Clean Slate is an outgrowth of national efforts to help former offenders find employment and move forward with their lives. It uses existing technology to expedite the expungement of the records of people who were convicted of minor offenses and have remained crime-free for a specified period of time.
Existing rules already allow these folks to petition the court to have their records cleared. But it’s an expensive and lengthy legal process — many simply don’t pursue it. That means tens of thousands of Utahns remain haunted by old convictions that block them from joining the workforce, accessing housing or pursuing educational opportunities.
Why should we care? As conservatives, we believe in justice — but we also strongly believe in second chances. Once offenders pay their debt to society, they should be encouraged as they rebuild their lives, not confronted with barriers that make it difficult for them to provide for their families and lead fulfilling lives.
Clean Slate is an approach designed to reduce such barriers. It is a way for former offenders to break free of stigmas that continually punish them for past mistakes. Last year, Pennsylvania became the first state to embrace the initiative, and it’s now under consideration in other states.
In Utah, the Salt Lake County mayor’s office convened an Expungement Day in April of last year. The event drew a huge turnout and sparked interest in the legislation about to be introduced by state Rep. Eric Hutchings. Those in attendance painfully recalled the sinking feeling of applying for jobs that require a background check, knowing it would doom their chances of getting an interview, let alone a job offer.
Under Utah’s Clean Slate proposal, the state would harness technology to automatically seal or expunge qualifying records for people who remain crime-free for a certain number of years.
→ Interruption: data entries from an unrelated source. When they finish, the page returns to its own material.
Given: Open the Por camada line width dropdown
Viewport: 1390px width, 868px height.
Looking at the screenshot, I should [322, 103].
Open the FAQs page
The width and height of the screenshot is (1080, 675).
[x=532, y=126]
It would facilitate what is already approved and would not change Utah’s existing expungement policy or expand the definition of who is eligible. It would apply only to misdemeanors, minor infractions, acquittals and dismissals — not felonies.
Utah’s current expungement system is too difficult, time-consuming and costly — and it is plagued by a heavy backlog that requires petitioners to wait several months just to determine their eligibility. After that, the process can take up to two years and cost several hundred dollars — not counting attorney fees. By eliminating the need for people to manually file petitions, Clean Slate would also reduce the strain on Utah courts.
Data show that the court approval rate for expungement in Utah is 99 percent. Given that success is virtually assured for petitioners, automating the process is a no-brainer. Not only would it save taxpayers money through increased government efficiency, it also would speed relief for thousands of deserving Utahns who are already eligible.
The Salt Lake Chamber has made Clean Slate one of its 2019 legislative priorities, recognizing that former offenders represent an untapped labor pool needed to help fill shortages in Utah’s workforce. That’s important, and we applaud the Chamber’s foresight. But Sutherland Institute and American Conservative Union are supporting Clean Slate because it is also about doing the right thing — for people, for families and for our communities.
With Clean Slate, Utah’s legislators have the chance to do just that.